• DATA RECORDS:
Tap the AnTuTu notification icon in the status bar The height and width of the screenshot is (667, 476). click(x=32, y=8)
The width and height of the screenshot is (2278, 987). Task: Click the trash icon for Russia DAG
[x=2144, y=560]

...

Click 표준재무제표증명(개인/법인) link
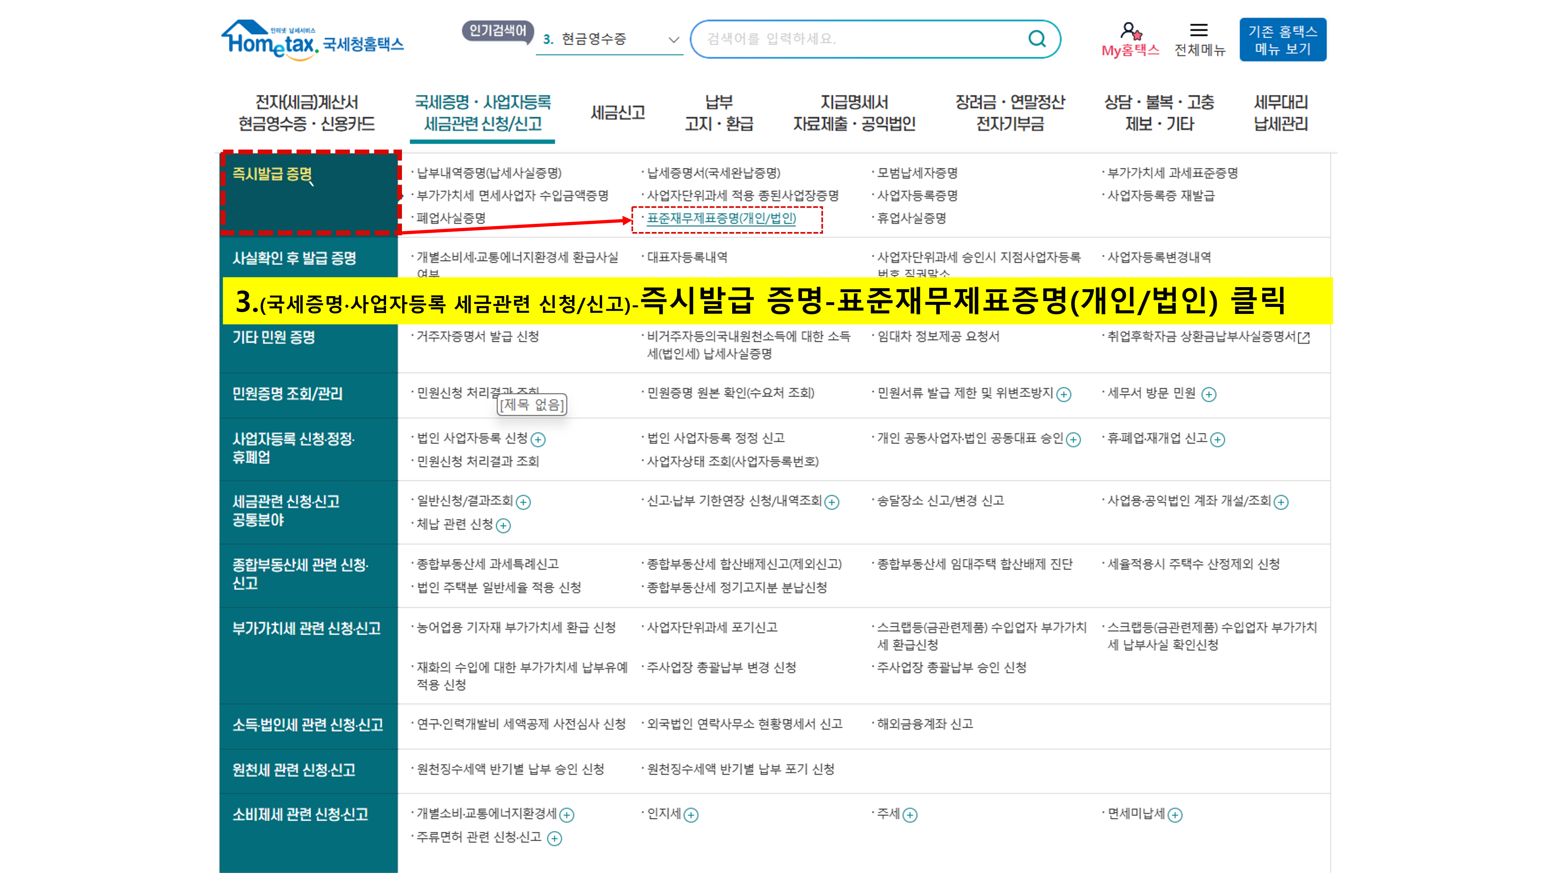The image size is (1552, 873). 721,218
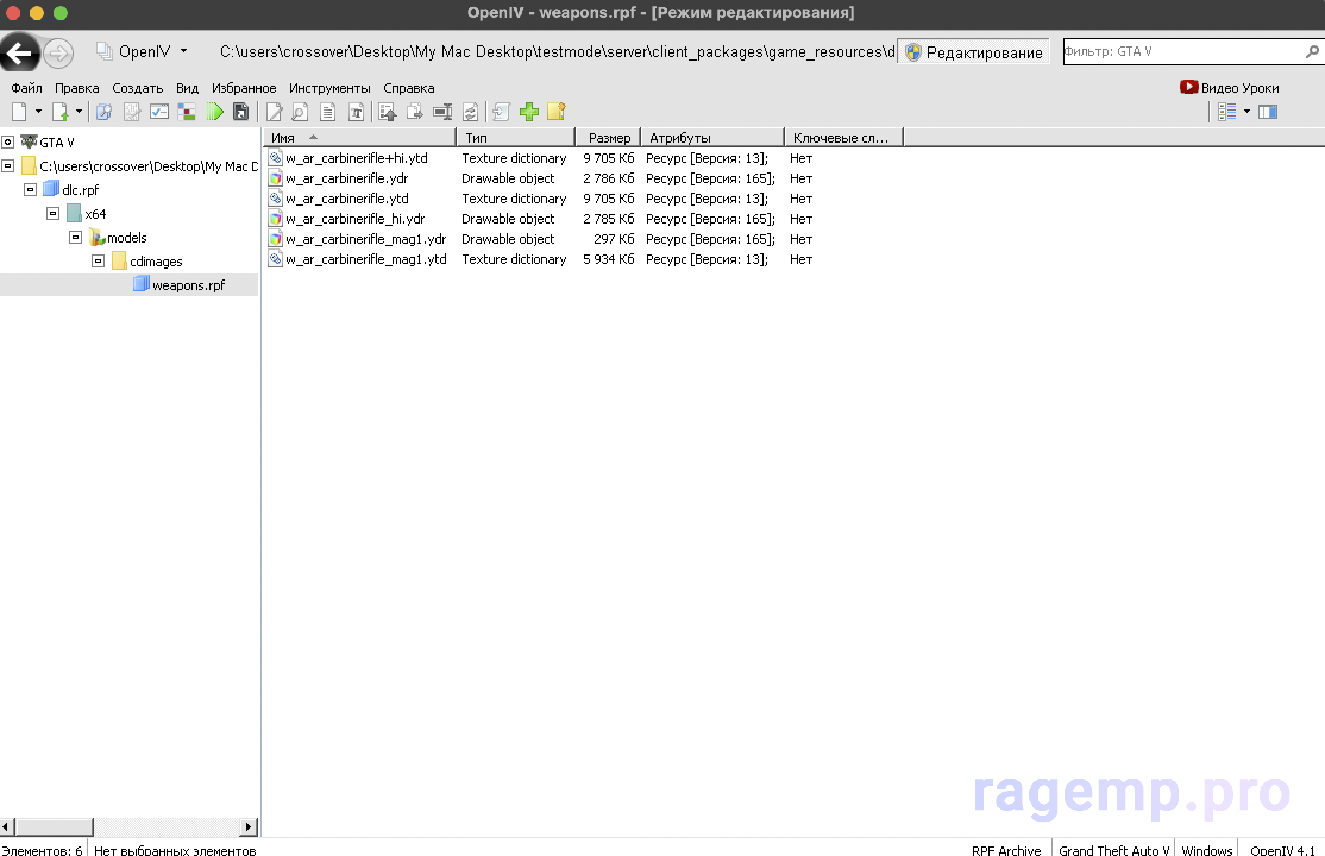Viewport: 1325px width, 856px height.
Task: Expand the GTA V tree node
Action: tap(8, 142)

---

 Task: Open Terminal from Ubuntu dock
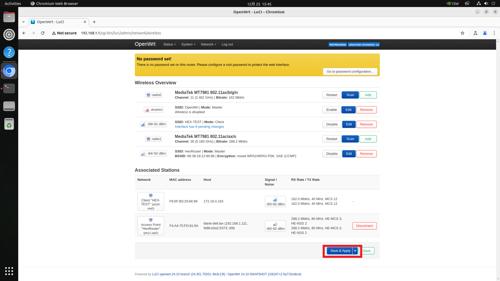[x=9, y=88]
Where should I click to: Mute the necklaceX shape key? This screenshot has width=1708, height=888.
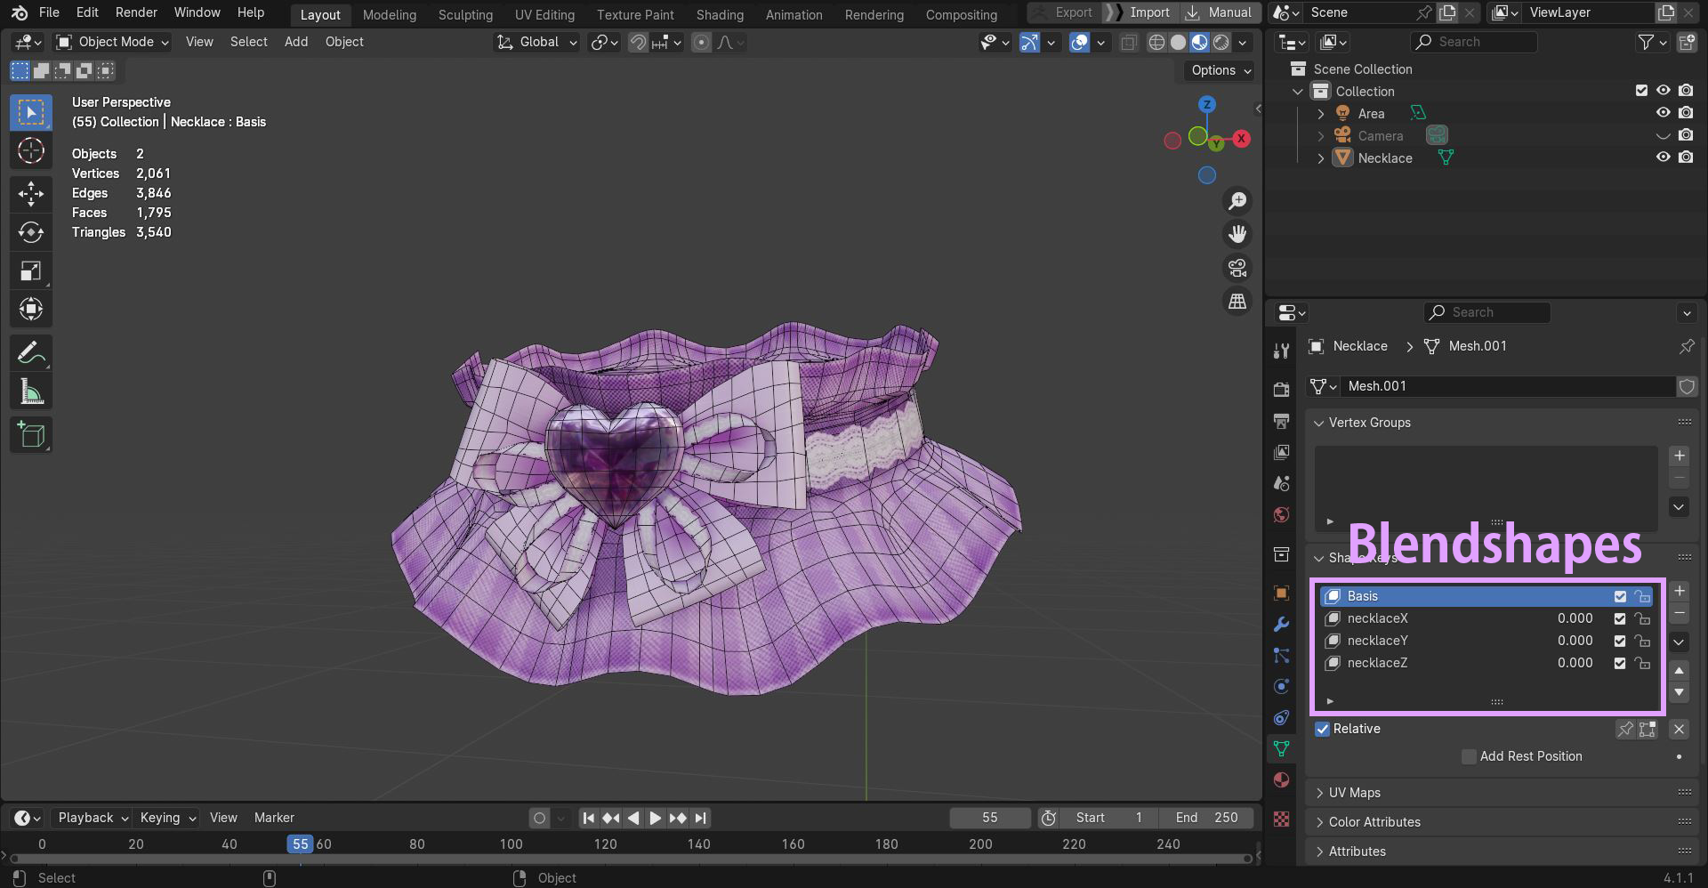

• WHAT YOU NEED TO DO: Copy exactly the material above from the line with "Task: Open Terminal from Ubuntu dock" to the line with "Where should I", ends included, and nothing else. Leave out any picture.

• RESPONSE BELOW:
 Task: Open Terminal from Ubuntu dock
[x=9, y=88]
Where should I click to: Mute the necklaceX shape key? This screenshot has width=1708, height=888.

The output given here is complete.